精子は、卵子の待つ卵管膨大部(卵管のうち、卵巣側の太い部分)から遠く離れた膣内に、射精によって放出される。
一度の射精によって放出される精液はわずか数ミリリットル(数cc)程度だが、その中には数億もの精子が含まれている。
精子の長さは、約0.06mmで、卵管膨大部までの道のりは約20cmもある。精子を身長170cmの人間に例えるなら、その旅路は約6kmに相当する。
この距離を精子は約30分かけて進むという。
精子にとって、至急と卵管はとても広い。この広大な空間の中にある、わずか0.1mmしかない卵子を求めて、精子は旅することになる。

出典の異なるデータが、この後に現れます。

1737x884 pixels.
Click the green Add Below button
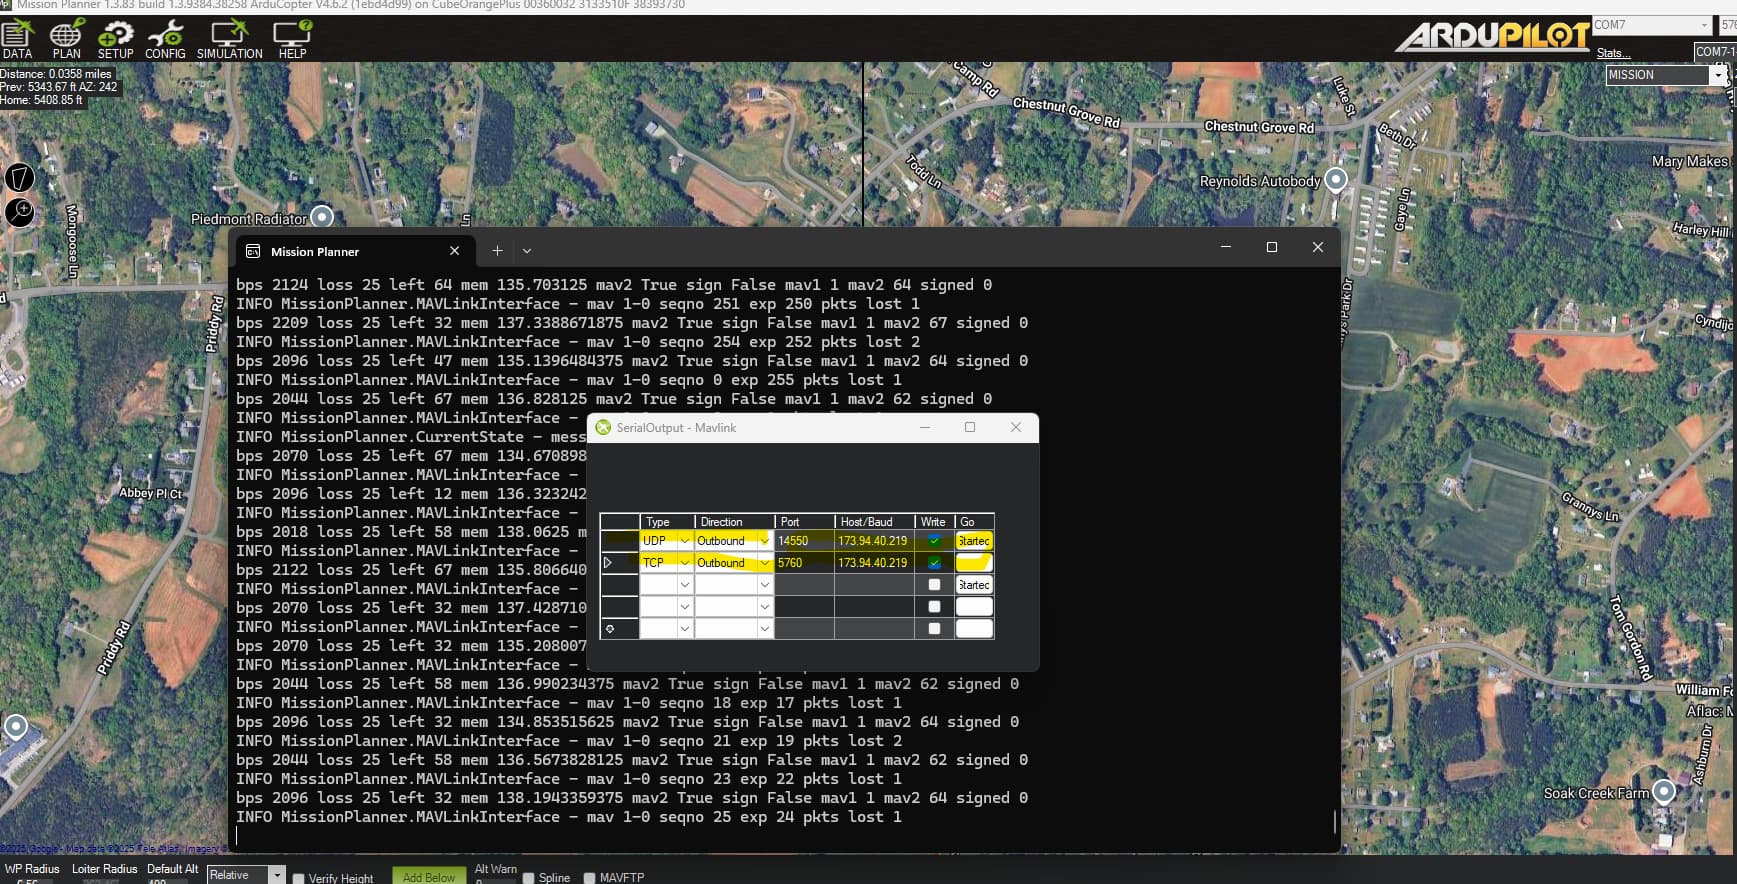(x=428, y=876)
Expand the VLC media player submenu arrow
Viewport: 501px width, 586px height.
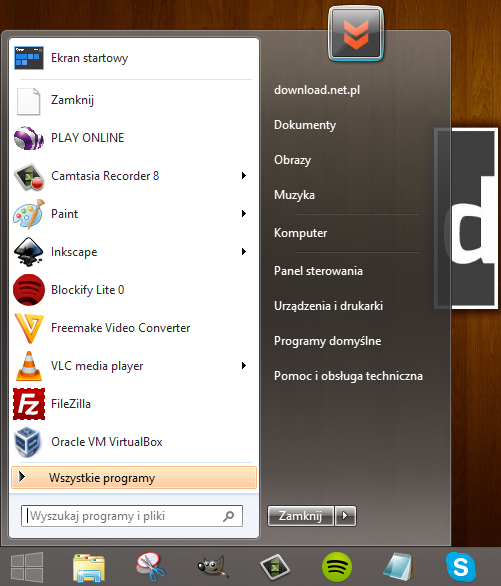pos(244,366)
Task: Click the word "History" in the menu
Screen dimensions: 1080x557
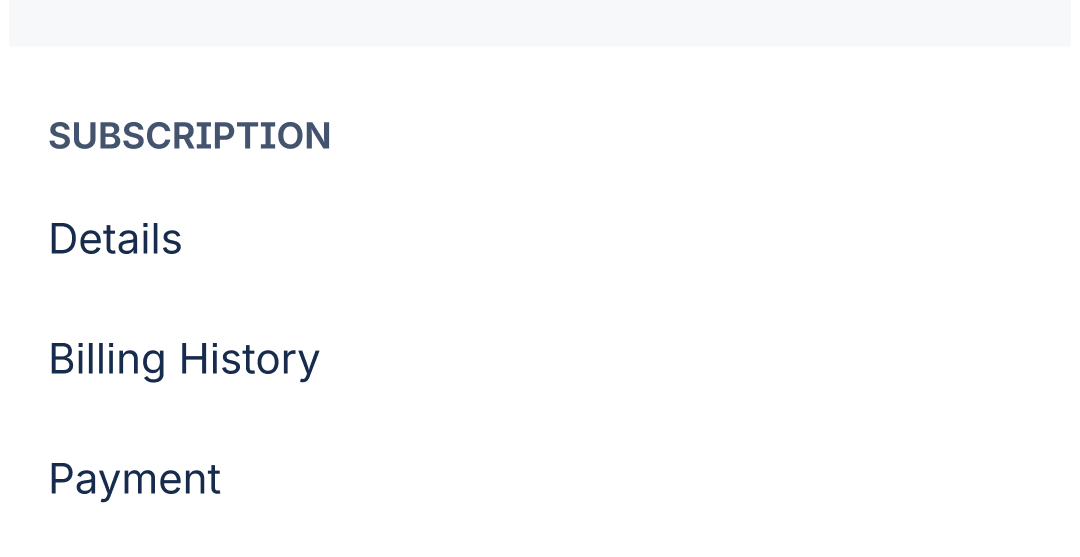Action: tap(249, 359)
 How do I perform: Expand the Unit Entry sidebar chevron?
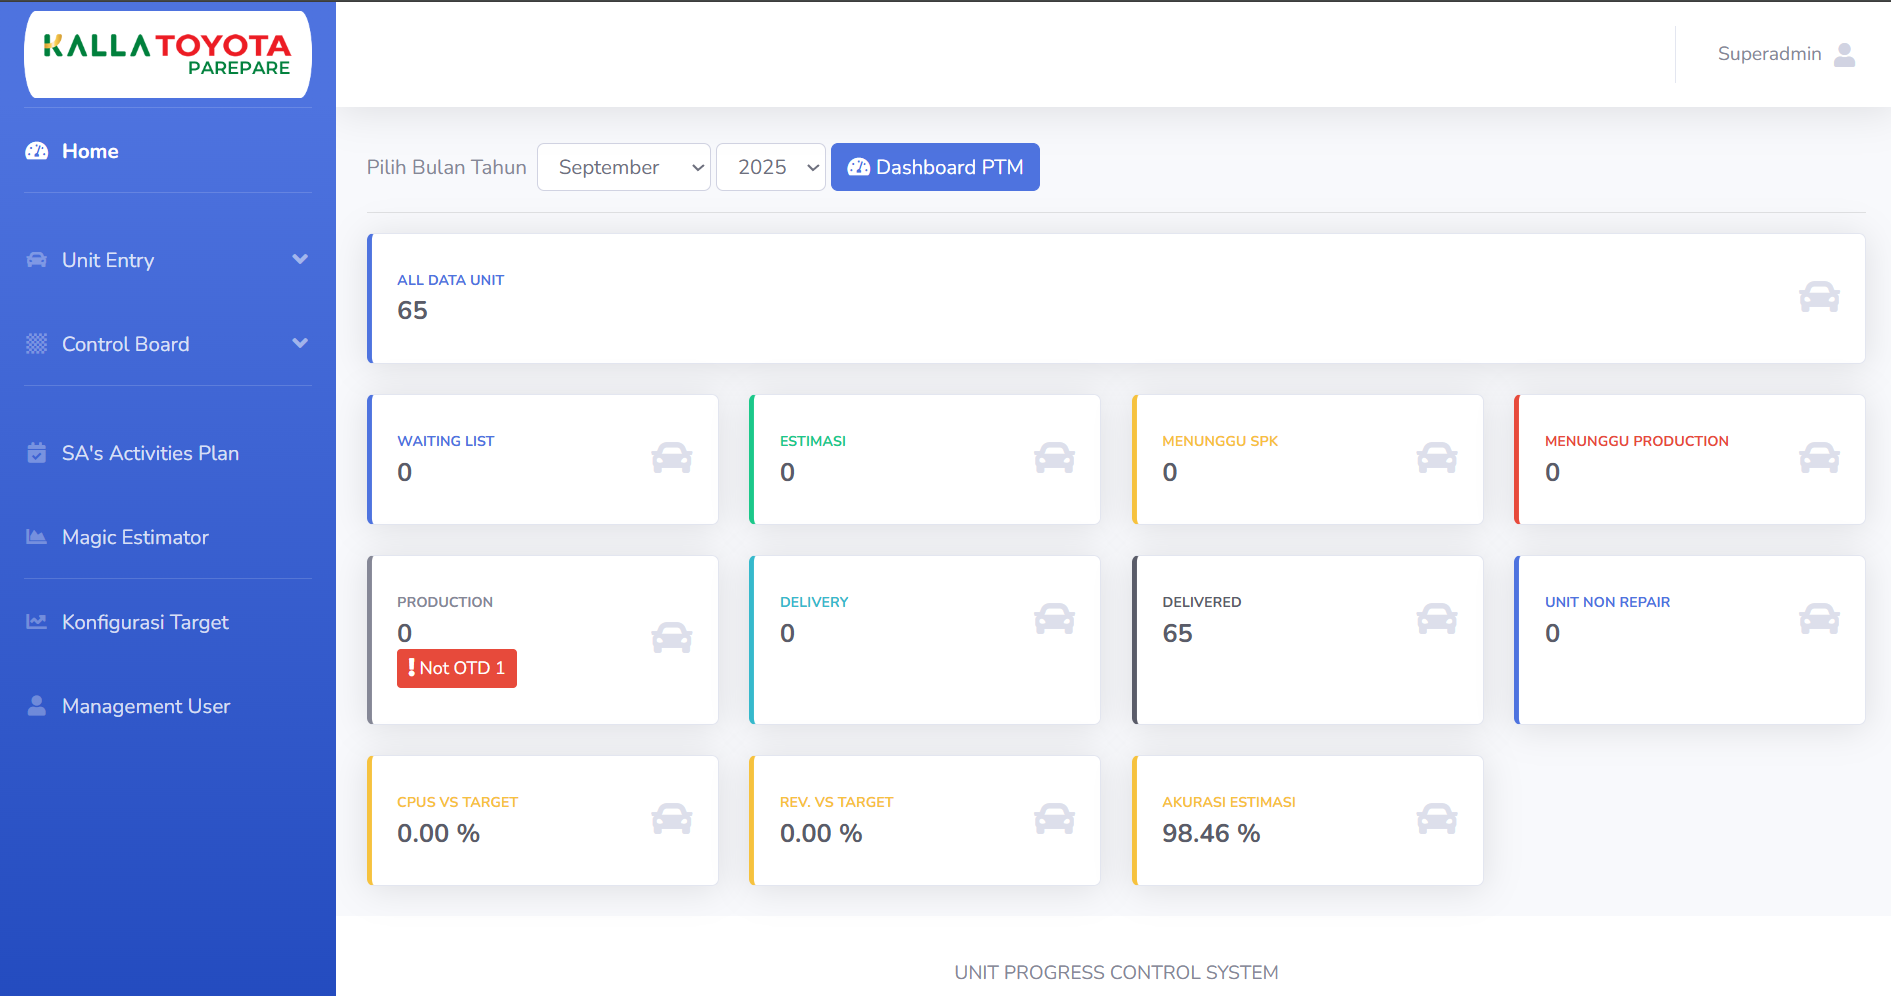pos(299,260)
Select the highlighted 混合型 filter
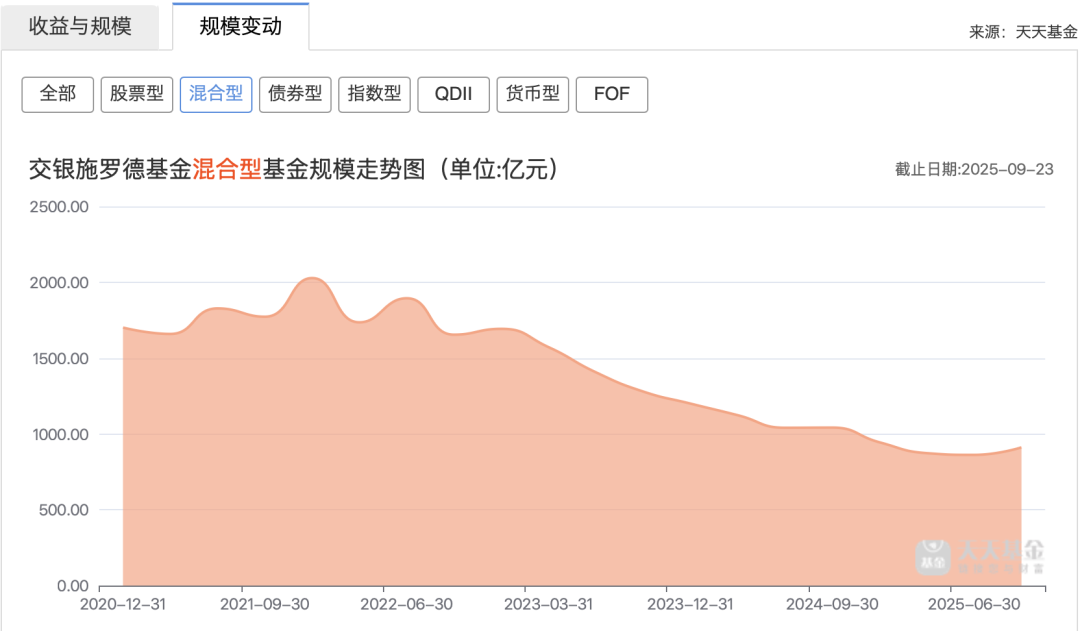 216,94
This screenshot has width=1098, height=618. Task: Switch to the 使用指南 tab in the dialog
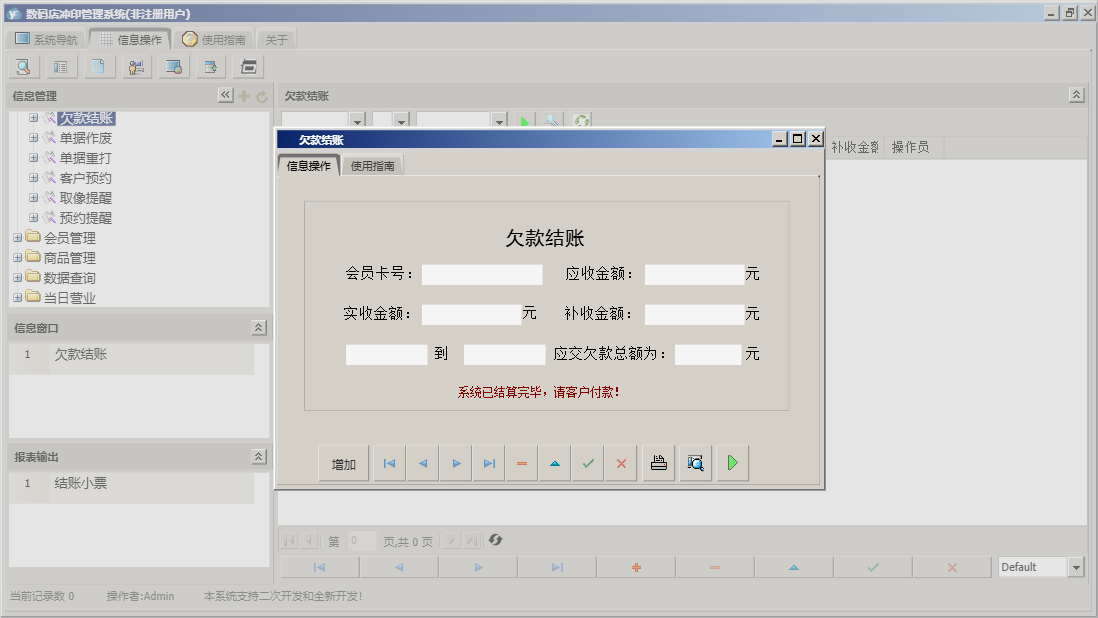tap(370, 165)

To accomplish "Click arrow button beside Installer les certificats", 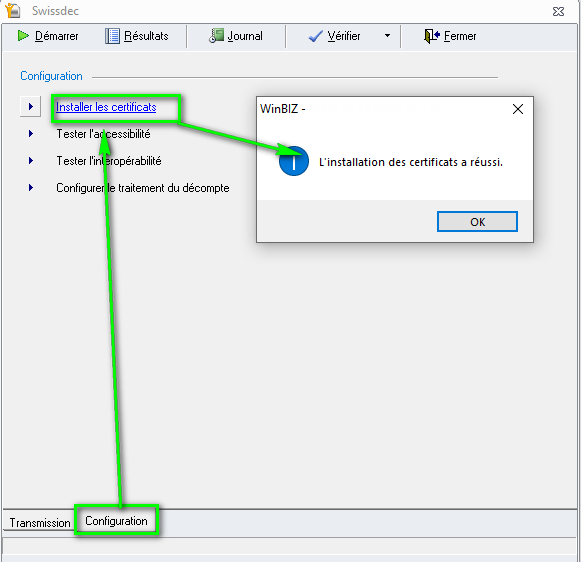I will [x=30, y=107].
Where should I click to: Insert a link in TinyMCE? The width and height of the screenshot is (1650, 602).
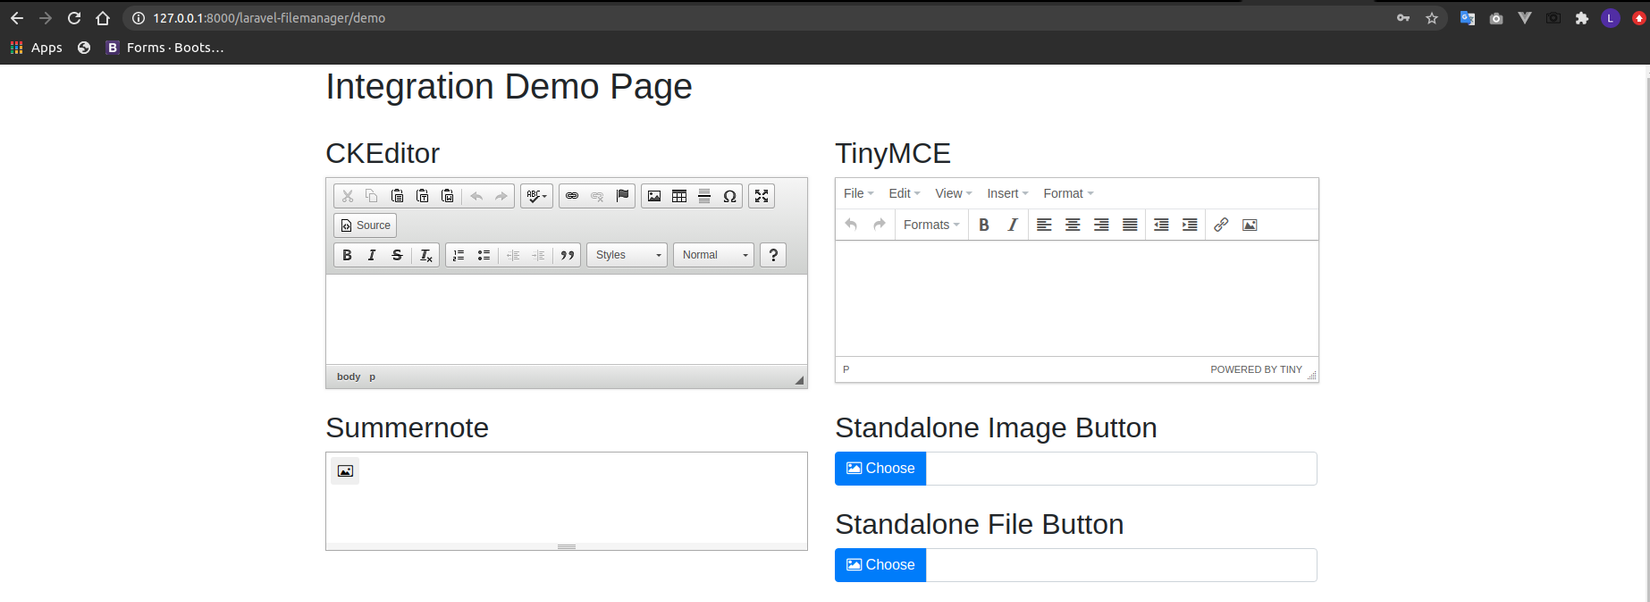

そのため、卵子の待つ卵管膨大部に運よくたどり着ける精子はごくごくわずかだ。
その数はわずか数百でしかない。
つまり最初の数億の精子のうち、約100万分の1でしかないのだ。
高い運動能力を持ち、かつ運よく卵子と出会えた精子だけが受精のチャンスを得るのである。
精子の旅路を邪魔するのは、子宮と卵管の広さだけではない。精子が放たれる膣内は、病原菌の侵入にそなえるため、強い酸性になっており、この環境は精子にとっても有毒なのだ。
精子はアルカリ性の精液に守られているが、ちつから子宮頚管(子宮下部の管状の部分)に入れないと、精子は膣内で運動能力を失って死んでしまう。
ただし排卵期には、膣内の過酷さはやわらぐ。子宮頚管から分泌される粘液のねばり気が減って精子は動きやすくなり、酸性度も低下するのだ。
膣内から、子宮頚管を経て、子宮腔に入っていけるのは、数億の精子のうちわずか1%程度である。
なお、精子は卵子に向かって、やみくもに進んでいくわけではない。
精子を卵子のいる場所へと導く誘引物資が存在するらしいのだ。
しかし、くわしいメカニズムは分かっていない。